Your aim in these puzzles is to colour the whole grid in to purple and white squares. At the top of each column, and at the side of each row, you will notice a set of one or more numbers. These numbers tell you the runs of purple squares in that row/column. So, if you see '5 6', that tells you that there will be a run of exactly 5 purple squares, followed by one or more white squares, followed by exactly 6 purple square. There may be more white squares before/after this sequence.
This is an example of a starting Nonogram grid. This particular puzzle is 20x20 in size. As a general rule you can assume that the bigger the grid, the harder the puzzle.
The starting point in any size puzzle will be to look for row/columns that will be mostly purple squares. Halfway down the left-hand side is the clue '7 9', i.e. we will have 7 purple squares, a break of one or more white squares, and then a further 9 squares. There's only a limited numbers of ways this combination can be arranged in to the grid. Let's look at those.

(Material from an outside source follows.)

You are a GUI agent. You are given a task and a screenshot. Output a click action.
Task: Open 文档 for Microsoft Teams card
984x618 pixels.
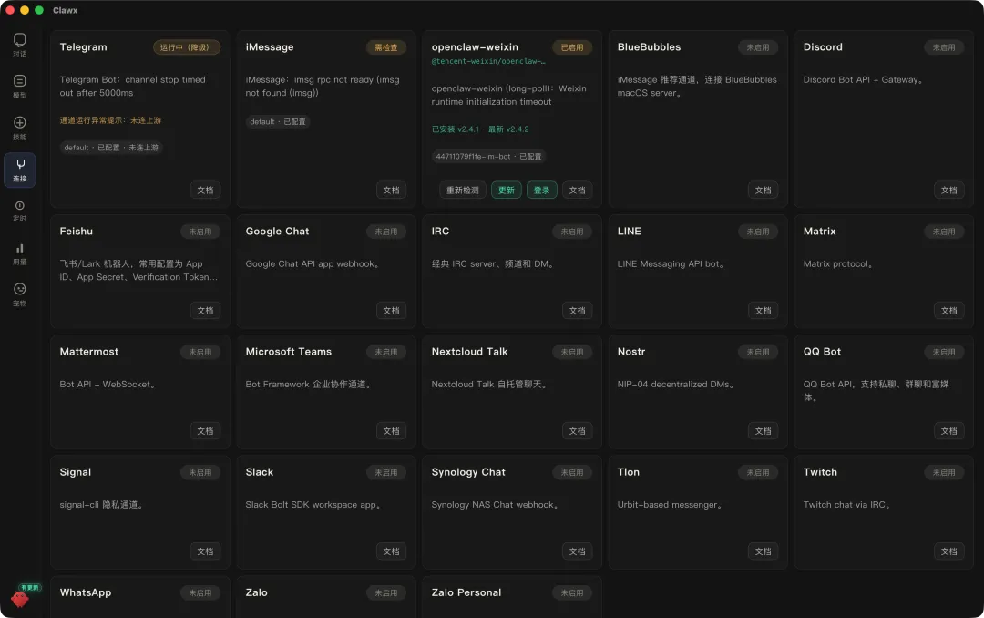pyautogui.click(x=391, y=431)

These are the two extremes for that row. You will see that there is a great deal of overlap between the two extremes of possibility for this row, so we can fill those in purple. We don't know exactly where those purple blocks will start/end, but we know where some of them will go.

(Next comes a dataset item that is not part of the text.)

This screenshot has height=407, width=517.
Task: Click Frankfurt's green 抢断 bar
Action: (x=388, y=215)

We now have this as our current work-in-progress. Notice that there is some overlap between the two extremes in the middle of the grid, but that white cell in the middle is free to move between those two extremes. It could also be more than just a single white square - all 4 white squares could be in the middle for example.
There's a few more opportunities for this kind thinking in this puzzle. We have three columns that are interesting to us:
  1. The column with the clues of '4 15'.
  2. The column with the single clue of '13'.
  3. The column with the clue of '12 1'.
You may notice that there is only one way to satisfy the first of our columns - so we can completely fill that column in. We can also apply the same process to our other two columns.
There are a few other rows/columns that we can apply a similar technique with, but we will start seeing diminishing returns fairly soon with this technique.
Look at the row with the 4 highlighted squares. The first number in the clue for that row is '8'. The first purple block in that row gives an 'anchor' for that '8', and gives two extremes for that block of 8. It can either start in the cell in the row, or the latest it can start is on the first purple block. For both those extremes, and everything in between, those highlighted are going to be purple.
We can apply the same line of reasoning to many cells in the same way.
By applying the same line of reasoning to other we arrive at this point. Look now at the highlighted cell. The first clue for this row is a '3', there is no way for the highlighted cell to be purple because of where the existing purple cells are; if this cell was purple it would create a first block of 4+ cells, which wouldn't satisfy the first clue. This cell then must be white.
We have made great progress in solving this puzzle. You now know the main lines of reasoning for solving Nonograms, happy puzzling!